At first glance, it seems simple. Just merge the lists. Or maybe average the scores.

But here's the problem.

Vector similarity scores and BM25 scores are not comparable. One might range between 0.2 and 0.9. The other might produce values like 8.7 or 15.3 depending on term frequency. They operate on completely different mathematical scales.

Trying to directly combine those numbers is like averaging temperatures measured in Celsius and exam scores out of 100.

It looks scientific. It's not.

That's when I implemented Reciprocal Rank Fusion (RRF).

Reciprocal Rank Fusion

Instead of trusting the raw scores, RRF trusts position.

It asks a much simpler question:

"How highly did this document rank in each system?"

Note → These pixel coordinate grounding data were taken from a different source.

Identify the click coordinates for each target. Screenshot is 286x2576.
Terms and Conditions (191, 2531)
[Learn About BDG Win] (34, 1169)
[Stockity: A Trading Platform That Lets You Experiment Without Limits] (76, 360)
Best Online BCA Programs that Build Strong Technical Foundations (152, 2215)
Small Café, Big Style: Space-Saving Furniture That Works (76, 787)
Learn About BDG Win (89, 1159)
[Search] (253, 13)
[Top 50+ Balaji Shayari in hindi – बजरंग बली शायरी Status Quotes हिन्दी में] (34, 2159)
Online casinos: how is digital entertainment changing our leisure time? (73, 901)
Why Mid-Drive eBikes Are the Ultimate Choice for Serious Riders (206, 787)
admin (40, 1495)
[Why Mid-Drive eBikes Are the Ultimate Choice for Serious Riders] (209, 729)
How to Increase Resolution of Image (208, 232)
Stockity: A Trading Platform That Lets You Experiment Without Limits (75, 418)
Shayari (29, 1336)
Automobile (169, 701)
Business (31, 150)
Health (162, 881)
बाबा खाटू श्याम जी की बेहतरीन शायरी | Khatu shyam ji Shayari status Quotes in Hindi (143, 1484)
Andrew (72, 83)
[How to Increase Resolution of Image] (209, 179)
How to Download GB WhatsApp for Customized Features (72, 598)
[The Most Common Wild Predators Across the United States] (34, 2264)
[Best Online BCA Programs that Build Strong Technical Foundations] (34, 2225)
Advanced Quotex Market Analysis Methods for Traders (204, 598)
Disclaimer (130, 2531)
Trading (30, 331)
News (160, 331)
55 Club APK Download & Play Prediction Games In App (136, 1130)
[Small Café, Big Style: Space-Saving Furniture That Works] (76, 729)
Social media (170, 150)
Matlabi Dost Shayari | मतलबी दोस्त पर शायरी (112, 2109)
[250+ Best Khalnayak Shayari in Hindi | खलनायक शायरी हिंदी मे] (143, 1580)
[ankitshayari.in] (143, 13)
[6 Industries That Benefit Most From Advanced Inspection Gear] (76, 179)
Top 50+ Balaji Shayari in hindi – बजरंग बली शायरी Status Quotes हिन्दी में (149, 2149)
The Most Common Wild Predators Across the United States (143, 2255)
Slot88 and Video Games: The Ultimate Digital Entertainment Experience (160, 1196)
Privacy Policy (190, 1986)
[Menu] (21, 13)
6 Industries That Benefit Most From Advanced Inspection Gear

If a chunk appears near the top in both dense and sparse retrieval, that's a strong signal. If it ranks well in one and poorly in the other, it still gets some credit but less.

Mathematically, RRF assigns a blended score using the formula:

1 / (k + rank)

Where "rank" is the position in each list.

What I liked about this approach is its humility.

It doesn't pretend the scores are comparable. It only respects ordering.

And ordering is what matters in retrieval.

After applying RRF, the top results felt… balanced.

Documents that were semantically relevant but lacked keyword precision didn't dominate the list. Documents with exact matches but weak context didn't dominate either.

The best of both worlds naturally floated to the top.

But even then, I noticed something.

Even when ranking was balanced, some results still weren't answering the question directly. They were related. Contextually relevant. But not tightly aligned with the exact query phrasing.

That's when I realized:

Independent scoring isn't enough.

The query and document need to be read together.

And that led to the next upgrade.


Reading the Question and the Context Together: Why I Added Cross-Encoder Reranking

After Reciprocal Rank Fusion, the results were cleaner. Balanced. Fair. Much stronger than simple vector search.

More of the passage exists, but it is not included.